Por esa razón hay que distinguir y asumir las bravuconadas de Trump. Lleva seis días en el poder y está intentando gobernar por decreto, en una expresión de moderno despotismo. Tiene mucho de fondo el hecho de que no haya considerado al Partido Republicano para impulsar sus acciones desde el Congreso —y que ese partido tampoco se haya expresado—, y que todo esté intentando consolidarlo a través de acciones ejecutivas, que serían lo que en nuestro sistema conocemos como decretos. Es claro que las capacidades presidenciales son amplias pero no omnímodas, y que será cuestión de tiempo para comenzar a ver qué relación entabla con el Congreso, y qué límites le ponen si es que los republicanos no quieren terminar siendo una comparsa de su propio Frankenstein.

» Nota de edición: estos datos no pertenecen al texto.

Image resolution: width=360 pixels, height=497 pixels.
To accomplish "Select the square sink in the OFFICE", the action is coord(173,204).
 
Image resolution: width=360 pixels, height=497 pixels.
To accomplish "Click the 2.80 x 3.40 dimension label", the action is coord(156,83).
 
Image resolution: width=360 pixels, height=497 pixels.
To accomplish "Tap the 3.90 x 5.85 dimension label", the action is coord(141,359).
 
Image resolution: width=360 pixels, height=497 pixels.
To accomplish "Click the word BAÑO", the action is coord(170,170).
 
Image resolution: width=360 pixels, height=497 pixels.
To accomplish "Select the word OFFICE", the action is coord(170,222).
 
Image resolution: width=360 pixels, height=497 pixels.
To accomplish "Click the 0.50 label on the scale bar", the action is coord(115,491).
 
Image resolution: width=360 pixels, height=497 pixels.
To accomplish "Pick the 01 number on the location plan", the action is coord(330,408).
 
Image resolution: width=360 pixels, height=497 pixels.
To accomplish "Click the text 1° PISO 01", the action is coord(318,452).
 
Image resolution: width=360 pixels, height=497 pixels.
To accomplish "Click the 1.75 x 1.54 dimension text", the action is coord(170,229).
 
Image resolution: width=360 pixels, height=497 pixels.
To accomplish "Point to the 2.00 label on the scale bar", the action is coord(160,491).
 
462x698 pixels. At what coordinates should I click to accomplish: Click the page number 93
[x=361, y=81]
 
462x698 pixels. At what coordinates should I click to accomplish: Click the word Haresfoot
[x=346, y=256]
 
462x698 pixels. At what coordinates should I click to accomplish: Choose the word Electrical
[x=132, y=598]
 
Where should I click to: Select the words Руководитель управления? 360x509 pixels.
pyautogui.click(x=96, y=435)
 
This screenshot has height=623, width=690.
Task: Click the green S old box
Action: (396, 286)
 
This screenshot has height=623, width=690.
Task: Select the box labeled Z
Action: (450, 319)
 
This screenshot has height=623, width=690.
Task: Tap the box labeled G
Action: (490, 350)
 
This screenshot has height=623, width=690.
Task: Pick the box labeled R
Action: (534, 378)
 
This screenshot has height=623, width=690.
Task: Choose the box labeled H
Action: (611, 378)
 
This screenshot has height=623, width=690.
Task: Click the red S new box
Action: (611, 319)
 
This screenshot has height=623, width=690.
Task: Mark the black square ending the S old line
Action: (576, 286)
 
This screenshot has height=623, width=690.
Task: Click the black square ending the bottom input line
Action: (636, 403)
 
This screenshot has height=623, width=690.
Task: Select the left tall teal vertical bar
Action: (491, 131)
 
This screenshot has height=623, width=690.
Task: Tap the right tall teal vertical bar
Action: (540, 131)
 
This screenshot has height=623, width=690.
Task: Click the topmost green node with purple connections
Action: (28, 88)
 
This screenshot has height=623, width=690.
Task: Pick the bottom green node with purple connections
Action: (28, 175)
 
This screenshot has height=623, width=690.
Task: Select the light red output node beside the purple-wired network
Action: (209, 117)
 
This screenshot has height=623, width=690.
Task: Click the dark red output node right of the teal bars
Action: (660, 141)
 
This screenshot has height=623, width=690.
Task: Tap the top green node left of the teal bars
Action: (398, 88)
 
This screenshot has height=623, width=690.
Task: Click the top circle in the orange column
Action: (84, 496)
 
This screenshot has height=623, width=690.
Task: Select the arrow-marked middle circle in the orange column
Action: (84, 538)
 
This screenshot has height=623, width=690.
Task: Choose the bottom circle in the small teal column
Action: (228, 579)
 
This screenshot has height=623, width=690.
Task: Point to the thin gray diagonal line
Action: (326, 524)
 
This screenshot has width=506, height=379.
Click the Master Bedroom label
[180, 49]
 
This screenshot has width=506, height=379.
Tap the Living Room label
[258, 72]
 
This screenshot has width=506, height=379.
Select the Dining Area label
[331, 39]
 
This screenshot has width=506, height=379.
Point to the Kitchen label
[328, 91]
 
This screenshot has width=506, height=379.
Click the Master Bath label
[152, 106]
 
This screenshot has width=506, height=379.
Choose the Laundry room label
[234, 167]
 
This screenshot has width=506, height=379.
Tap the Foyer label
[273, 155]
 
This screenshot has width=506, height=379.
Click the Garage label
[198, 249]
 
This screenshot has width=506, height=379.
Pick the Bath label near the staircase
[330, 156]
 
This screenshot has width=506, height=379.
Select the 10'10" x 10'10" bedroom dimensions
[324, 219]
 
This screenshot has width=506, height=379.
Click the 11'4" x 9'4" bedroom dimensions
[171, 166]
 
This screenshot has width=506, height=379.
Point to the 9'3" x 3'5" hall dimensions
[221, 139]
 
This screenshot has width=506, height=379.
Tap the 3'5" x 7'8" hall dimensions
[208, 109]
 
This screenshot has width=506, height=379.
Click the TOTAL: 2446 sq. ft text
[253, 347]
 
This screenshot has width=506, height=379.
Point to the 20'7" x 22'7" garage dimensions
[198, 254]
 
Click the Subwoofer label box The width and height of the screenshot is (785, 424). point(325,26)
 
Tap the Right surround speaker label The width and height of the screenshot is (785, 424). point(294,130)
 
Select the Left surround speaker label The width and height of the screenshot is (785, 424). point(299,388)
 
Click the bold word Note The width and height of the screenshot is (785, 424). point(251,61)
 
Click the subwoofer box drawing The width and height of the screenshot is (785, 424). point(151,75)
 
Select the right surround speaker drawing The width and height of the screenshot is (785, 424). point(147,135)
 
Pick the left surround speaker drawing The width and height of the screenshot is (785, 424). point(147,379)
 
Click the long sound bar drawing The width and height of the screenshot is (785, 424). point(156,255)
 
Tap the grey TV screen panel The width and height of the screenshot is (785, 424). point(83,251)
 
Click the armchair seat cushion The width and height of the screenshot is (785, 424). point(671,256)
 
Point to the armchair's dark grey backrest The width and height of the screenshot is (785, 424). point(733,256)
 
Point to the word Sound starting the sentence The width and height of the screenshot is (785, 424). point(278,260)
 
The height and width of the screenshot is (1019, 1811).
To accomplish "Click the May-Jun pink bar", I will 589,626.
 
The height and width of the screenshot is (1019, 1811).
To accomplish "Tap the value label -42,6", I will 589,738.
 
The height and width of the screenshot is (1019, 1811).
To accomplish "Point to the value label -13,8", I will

Por eso la posición de México debe ser muy inteligente: cada agravio de Trump debe ser considerado, a pesar de que sea más lo que parezca que lo que realmente ocurra. El comercio con Estados Unidos posiblemente cambie en algunas condiciones, pero no terminará. La relación entre mexicanos y estadounidenses tampoco, porque en ambos lados de la frontera hay amistad y relaciones profundas frente a las que Trump y su odio no son reflejo homogéneo.
¿QUIÉN DEBE ESTAR MÁS PREOCUPADO?
México tiene mucho en juego, pero tiene más Estados Unidos: un payaso populista, mentiroso y bravucón, pondrá a prueba la madurez y la civilidad del sistema político estadounidense. Por eso, a los mexicanos nos preocupa lo que pasa. Pero si los estadounidenses son de verdad conscientes de los retos de su democracia, deberían estar aterrados por la afrenta y los riesgos de fondo que implica Trump, que parece empecinado en demostrar el agotamiento de las instituciones democráticas y la Constitución estadounidense.